图1 金钱鱼Zar1与其他脊椎动物氨基酸序列的多重比对Fig.1 Comparison of Zar1 amino acid sequences between Scatophagus argus from other vertebrate

表2 金钱鱼Zar1与其他物种的同源性分析Table 2 Homology analysis of Scatophagus argus Zar1 with other species

图2 NJ法构建金钱鱼Zar1与其他脊椎动物的系统发生树Fig.2 Phylogenetic tree of Scatophagus argus Zar1 from other vertebrates based on NJ method

2.3 Zar1基因组织表达水平

通过RT-PCR方法分析Zar1在成年金钱鱼的心脏、肝脏、脾、胃、肾、鳃、肌肉、肠、下丘脑、垂体、性腺各个组织中的表达水平。对照组β-actin在雌雄所有组织中均扩增获得相似亮度的条带。Zar1仅在卵巢中强烈表达, 获得明显的特异扩增条带, 且扩增的片段长度与目的片段相一致，但未在其他组织中检测到特异扩增条带（图3）。结果说明金钱鱼Zar1基因具有卵巢特异性表达的特征

2.4 金钱鱼不同性腺发育时期Zar1基因表达水平

为进一步验证Zar1基因在金钱鱼卵巢不同发育时期的表达水平，本研究使用 RT-PCR和 qPCR对金钱鱼Zar1雌鱼II期、III期和IV期的卵巢进行表达定量分析（图4）。

结果显示，Zar1在卵巢中的表达呈现出显著递增的趋势，在 IV期卵巢中表达量达到最高。但 II期卵巢的相对表达量很微弱，与 IV期卵巢的表达水平形成显著差异（P＜0.05）。

图3 金钱鱼Zar1在不同组织中的表达水平Fig.3 Zar1 expression in tissue of Scatophagus argus

图4 金钱鱼Zar1在卵巢不同发育时期的表达水平Fig.4 Relative expression level of Zar1 at different ovary development stages in Scatophagus argus

2.5 Zar1在金钱鱼胚胎发育过程中的表达水平

金钱鱼Zar1在胚胎发育时期的表达结果显示，该基因在各个胚胎发育时期均有不同程度的表达（图5）。

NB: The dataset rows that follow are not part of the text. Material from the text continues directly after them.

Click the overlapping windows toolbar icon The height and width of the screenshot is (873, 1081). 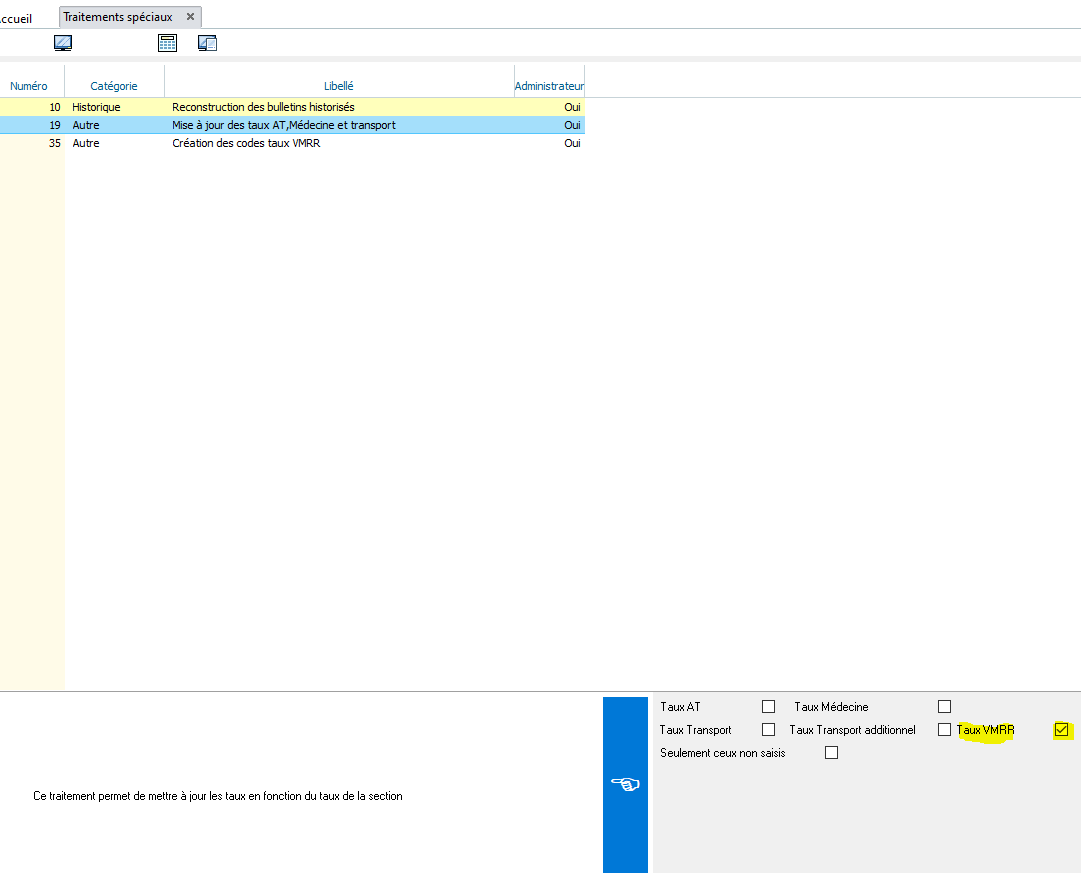point(207,43)
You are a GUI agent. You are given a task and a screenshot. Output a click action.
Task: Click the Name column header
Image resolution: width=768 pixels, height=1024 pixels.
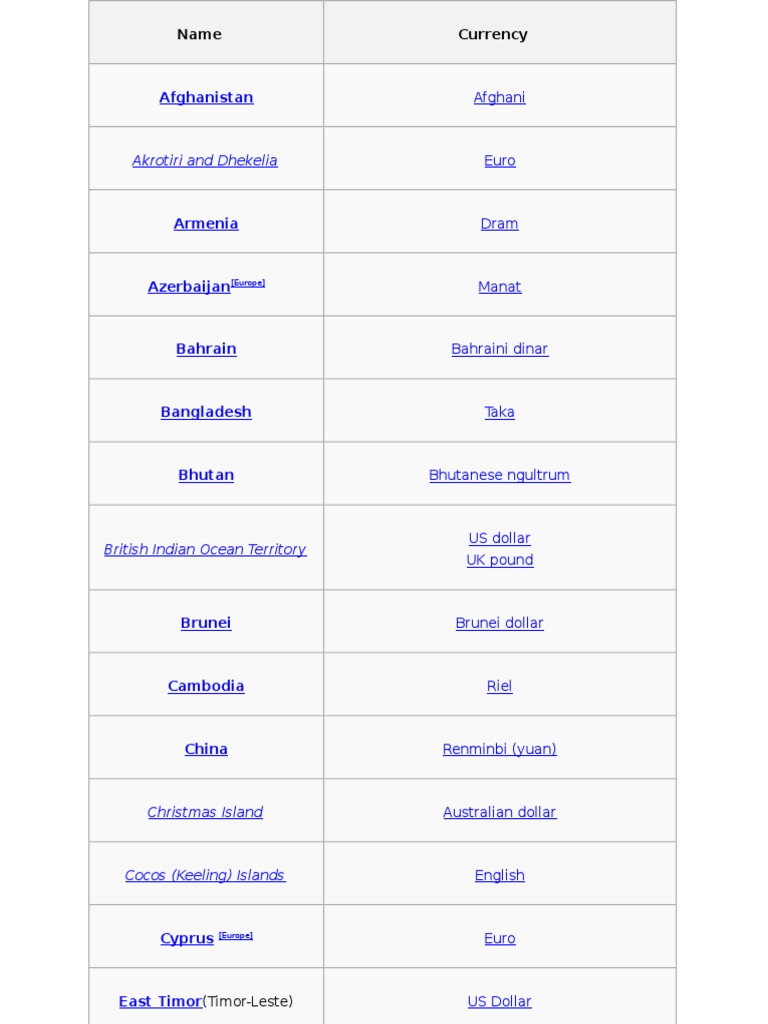tap(199, 34)
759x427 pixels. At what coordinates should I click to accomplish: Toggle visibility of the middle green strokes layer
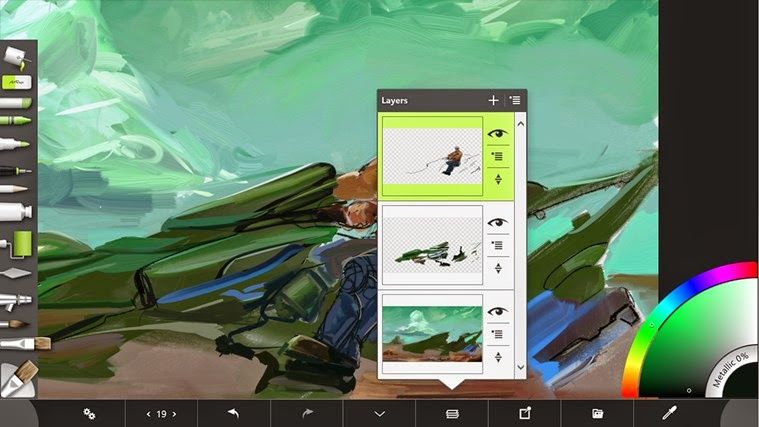[x=498, y=223]
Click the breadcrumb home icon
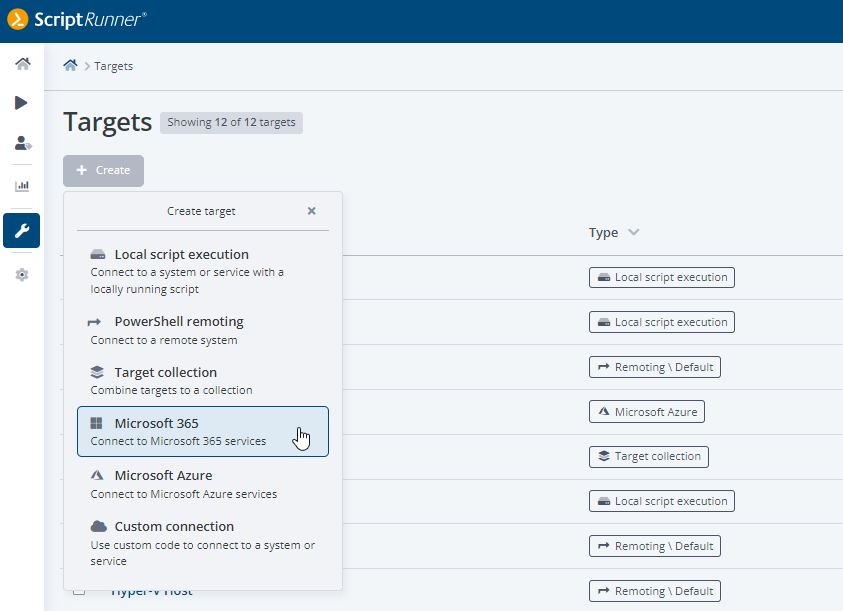Image resolution: width=843 pixels, height=611 pixels. 70,66
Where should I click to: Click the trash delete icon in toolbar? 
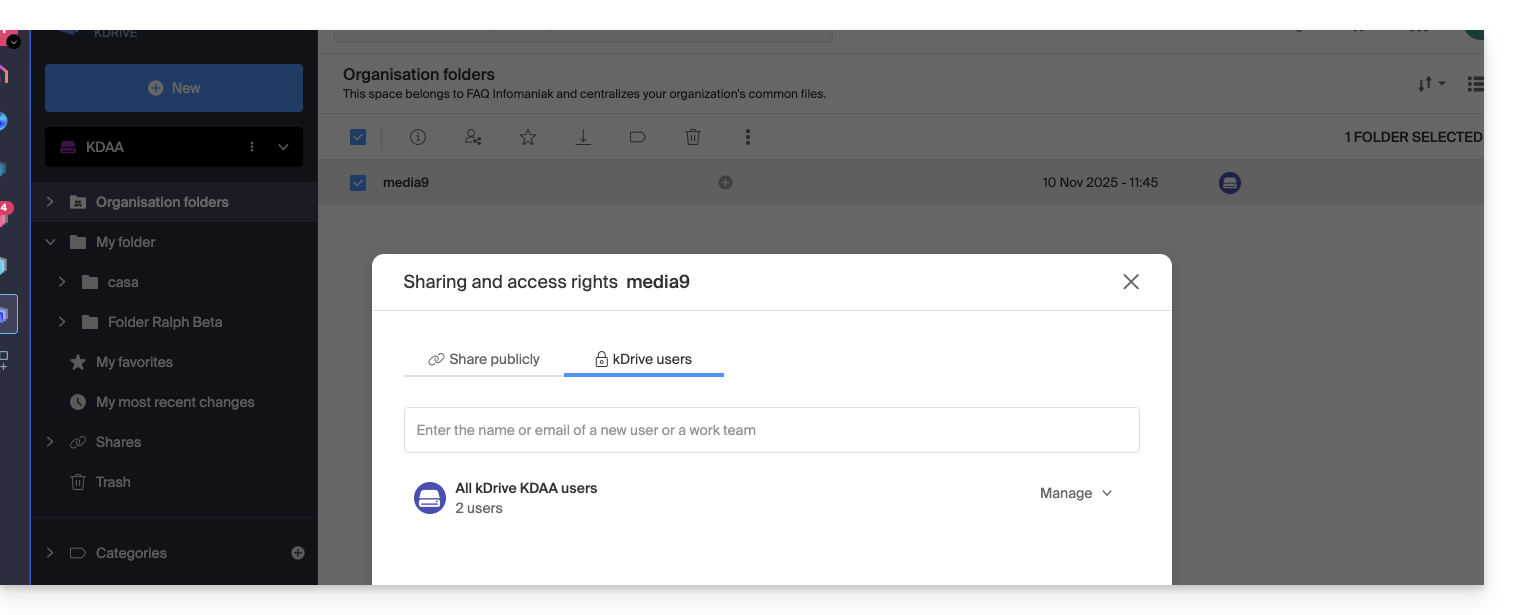click(693, 137)
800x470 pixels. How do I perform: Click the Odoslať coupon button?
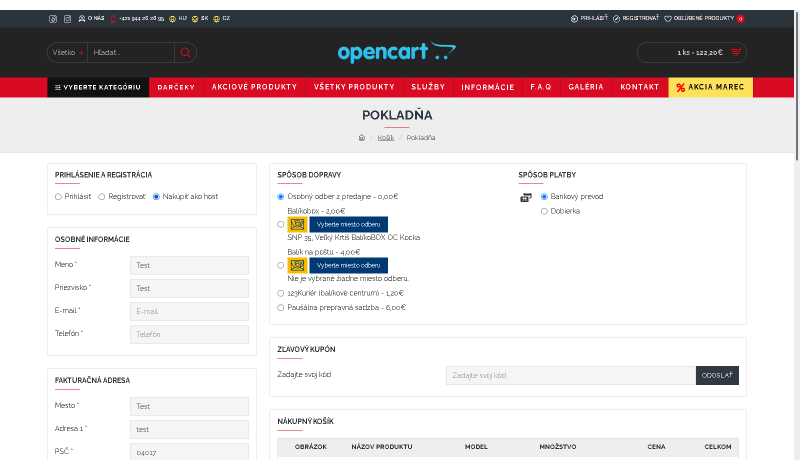[717, 375]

从整体胚胎发育时期来看，随着胚胎发育时期的变化，金钱鱼Zar1的表达水平出现逐渐递减的趋势。在受精后的前 5 h，即原肠胚期之前，其表达量维持在较高水平。其中，在受精后1 h达到最高表达，即四细胞期。在受精后 3～5 h，即原肠胚期有显微降低趋势。6 h之后，即眼囊形成期呈现显著的降低趋势。之后则逐渐降低，直到孵化期一直维持在相对较低表达。在受精后15 h，即孵化期达到最低水平。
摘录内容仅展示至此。